ASSIGNMENT: Exactly and in full, give the records again.

::: MATERIAL SHOWN :::

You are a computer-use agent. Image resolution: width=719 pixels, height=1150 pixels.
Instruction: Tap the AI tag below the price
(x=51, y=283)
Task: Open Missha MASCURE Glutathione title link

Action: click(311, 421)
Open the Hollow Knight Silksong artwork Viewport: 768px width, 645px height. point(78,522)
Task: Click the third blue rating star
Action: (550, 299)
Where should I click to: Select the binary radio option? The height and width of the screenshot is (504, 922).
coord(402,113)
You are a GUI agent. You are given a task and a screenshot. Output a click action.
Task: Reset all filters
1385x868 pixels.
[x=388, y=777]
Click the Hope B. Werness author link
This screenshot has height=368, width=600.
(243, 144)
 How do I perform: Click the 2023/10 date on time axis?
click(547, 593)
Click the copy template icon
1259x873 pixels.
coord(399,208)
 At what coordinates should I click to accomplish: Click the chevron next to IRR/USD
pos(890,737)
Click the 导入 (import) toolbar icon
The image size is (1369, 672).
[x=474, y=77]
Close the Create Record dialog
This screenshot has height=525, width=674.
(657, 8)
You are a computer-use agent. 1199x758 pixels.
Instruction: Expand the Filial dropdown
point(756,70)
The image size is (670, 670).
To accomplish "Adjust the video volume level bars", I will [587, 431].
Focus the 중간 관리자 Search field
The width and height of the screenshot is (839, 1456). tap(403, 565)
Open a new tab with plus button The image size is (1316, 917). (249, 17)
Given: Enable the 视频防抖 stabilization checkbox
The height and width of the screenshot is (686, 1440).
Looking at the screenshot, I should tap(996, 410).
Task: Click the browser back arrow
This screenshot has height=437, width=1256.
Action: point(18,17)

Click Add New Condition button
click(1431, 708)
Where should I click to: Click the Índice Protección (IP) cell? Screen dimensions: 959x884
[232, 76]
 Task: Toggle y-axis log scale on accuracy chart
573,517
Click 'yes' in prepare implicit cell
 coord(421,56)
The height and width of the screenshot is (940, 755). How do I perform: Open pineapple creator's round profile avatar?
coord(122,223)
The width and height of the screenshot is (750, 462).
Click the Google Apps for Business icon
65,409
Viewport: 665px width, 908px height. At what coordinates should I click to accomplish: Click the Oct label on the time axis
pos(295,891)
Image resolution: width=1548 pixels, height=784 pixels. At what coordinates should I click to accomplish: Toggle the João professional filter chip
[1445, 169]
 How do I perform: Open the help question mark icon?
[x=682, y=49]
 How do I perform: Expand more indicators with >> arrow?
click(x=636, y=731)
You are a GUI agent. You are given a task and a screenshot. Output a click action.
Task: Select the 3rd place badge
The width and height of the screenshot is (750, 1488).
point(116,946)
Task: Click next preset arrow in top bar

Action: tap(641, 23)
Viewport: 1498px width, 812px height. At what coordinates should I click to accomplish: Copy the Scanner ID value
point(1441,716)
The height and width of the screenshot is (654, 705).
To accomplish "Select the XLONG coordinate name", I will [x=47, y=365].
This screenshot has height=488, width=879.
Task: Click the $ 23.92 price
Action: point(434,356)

:::

RESPONSE BELOW:
You are a computer-use agent. Image resolution: width=719 pixels, height=1150 pixels.
Instruction: Tap the AI tag below the price
(x=51, y=283)
Task: Open Missha MASCURE Glutathione title link

Action: click(311, 421)
Open the Hollow Knight Silksong artwork Viewport: 768px width, 645px height. point(78,522)
Task: Click the third blue rating star
Action: (550, 299)
Where should I click to: Select the binary radio option? The height and width of the screenshot is (504, 922).
coord(402,113)
You are a GUI agent. You are given a task and a screenshot. Output a click action.
Task: Reset all filters
1385x868 pixels.
[x=388, y=777]
Click the Hope B. Werness author link
This screenshot has height=368, width=600.
(243, 144)
 How do I perform: Click the 2023/10 date on time axis?
click(547, 593)
Click the copy template icon
1259x873 pixels.
coord(399,208)
 At what coordinates should I click to accomplish: Click the chevron next to IRR/USD
pos(890,737)
Click the 导入 (import) toolbar icon
The image size is (1369, 672).
[x=474, y=77]
Close the Create Record dialog
This screenshot has height=525, width=674.
(657, 8)
You are a computer-use agent. 1199x758 pixels.
Instruction: Expand the Filial dropdown
point(756,70)
The image size is (670, 670).
To accomplish "Adjust the video volume level bars", I will [587, 431].
Focus the 중간 관리자 Search field
The width and height of the screenshot is (839, 1456). tap(403, 565)
Open a new tab with plus button The image size is (1316, 917). (249, 17)
Given: Enable the 视频防抖 stabilization checkbox
The height and width of the screenshot is (686, 1440).
Looking at the screenshot, I should tap(996, 410).
Task: Click the browser back arrow
This screenshot has height=437, width=1256.
Action: point(18,17)

Click Add New Condition button
click(1431, 708)
Where should I click to: Click the Índice Protección (IP) cell? Screen dimensions: 959x884
[232, 76]
 Task: Toggle y-axis log scale on accuracy chart
573,517
Click 'yes' in prepare implicit cell
 coord(421,56)
The height and width of the screenshot is (940, 755). How do I perform: Open pineapple creator's round profile avatar?
coord(122,223)
The width and height of the screenshot is (750, 462).
Click the Google Apps for Business icon
65,409
Viewport: 665px width, 908px height. At what coordinates should I click to accomplish: Click the Oct label on the time axis
pos(295,891)
Image resolution: width=1548 pixels, height=784 pixels. At what coordinates should I click to accomplish: Toggle the João professional filter chip
[1445, 169]
 How do I perform: Open the help question mark icon?
[x=682, y=49]
 How do I perform: Expand more indicators with >> arrow?
click(x=636, y=731)
You are a GUI agent. You are given a task and a screenshot. Output a click action.
Task: Select the 3rd place badge
The width and height of the screenshot is (750, 1488).
point(116,946)
Task: Click next preset arrow in top bar

Action: tap(641, 23)
Viewport: 1498px width, 812px height. At what coordinates should I click to accomplish: Copy the Scanner ID value
point(1441,716)
The height and width of the screenshot is (654, 705).
To accomplish "Select the XLONG coordinate name", I will [x=47, y=365].
This screenshot has height=488, width=879.
Task: Click the $ 23.92 price
Action: point(434,356)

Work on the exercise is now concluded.